While staying home in these times of stress and anxiety during Covid, I have had lot of time to plan out my garden. Writing of planning, I had earlier been traveling to Vermont libraries around the state doing a workshop called - Planning and Designing Your Home Garden. Again, before Covid.

I begin by having folks do a sketch of their ideal garden with graph paper, pencils and lots of erasers. Upon completion, they share their plans with the group. Believe me, I’ve learned as much as the participants.

Here is a short introduction to guide you through the exercise. You can also participate. Let’s get started.
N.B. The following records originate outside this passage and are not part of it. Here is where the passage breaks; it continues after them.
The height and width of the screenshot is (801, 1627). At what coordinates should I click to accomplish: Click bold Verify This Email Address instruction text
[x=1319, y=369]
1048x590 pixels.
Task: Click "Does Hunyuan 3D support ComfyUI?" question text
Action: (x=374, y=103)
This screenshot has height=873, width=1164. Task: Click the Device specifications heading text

I begin by asking the following questions:
Do you just want a garden of ea-tin?

Would you like to grow blueberries and raspberries, currants, other berries or small fruit trees?

Do you want a garden of contemplation filled with flowers in varied hues and scent?

Do you want a sun-filled garden with roses and dahlias or a shaded area with ferns and hostas or both?

Do you want to grow native pollinator plants?

Do you want to replace your lawn with trees, shrubs, ornamental grasses, perennials, climbers, ground covers and a flowering crab-apple to boot?

Would you use containers to grow vegetables, herbs and flowers if you live in a condo or apartment?

Please remember that the heart of a garden is an extension of yourself.

CHAD - Compulsive Horticulture Acquisition Disorder
Do you know about CHAD? This is a perennial problem, not to make a pun. Gardeners have a tendency after a long winter's sojourn, to BUY, BEG and BORROW plants in spring. And then they are faced with the challenge of where to place all of the plants.
They may ask themselves the question - why did I buy all these perennials, shrubs, fruit trees and vegetable plants? Some impulse gardeners have good intentions but lack clarity and aesthetics. In other words, they have CHAD, which wastes money, time and effort. Don't get me wrong. I have this problem as well. Perhaps I should form a support group for all the CHADDERS out there. That’s why it makes sense to have a plan. If we only had listened to Goethe who said,” The whole is greater than the sum of its parts." In other words, a garden is more than a collection of plants."

HERE ARE - - Four Historical Styles: Curves and Straight Lines
One way of planning your garden is by looking at different periods and styles of garden design. Decide which one is best for you.

a. English Cottage Garden - A scramble of wildflowers, herbs and vegetables - like an Impressionist Painting od Monet. In my front yard, I have a cottage garden - called GARDENING OF MY STOOP where there are few straight lines and lots of curves.

b. Victorian - This design period reflected a more formal - estate type garden with straighter lines. The French have lots of estate gardens. There are some in Burlington in the upper high streets. They have lots of lawns, conifers, and trees. More straight lines than curves.
c. Modern – This is more the suburban garden with lawns, fewer plants and straight lines. It’s based on the architectural style of Frank Lloyd Wright.

d. The Green Garden – This is the newest style of garden with more curves. Lawns are removed and native pollinators are welcomed along with perennials, shrubs and trees. The idea is to cut your carbon footprint and create a more sustainable garden setting.

One of Vermont’s earlier “dream gardens” is at the 1851 Justin Morrill Homestead built after he retired from store keeping and now a State Historic Site. Morrill, the son of a Strafford blacksmith bought into the Gothic Revival landscape and gardening plans promoted by Andrew Jackson Downing in the 1840’s and 50’s. His Homestead is one of the best surviving examples of this Romantic gardening style in the country.

Morrill kept excellent records and his plan which listed and coded what he planted is still on view at the Homestead as are many of his plantings. Well worth a trip to Strafford. It is still possible to walk around the grounds which have descriptive signage. Check it out online at: https://www.morrillhomestead.org/gardens/
By the way, the dark side of Justin Morrill had to do with the taking away of Indian lands to white settlers. Morrill was instrumental in this movement.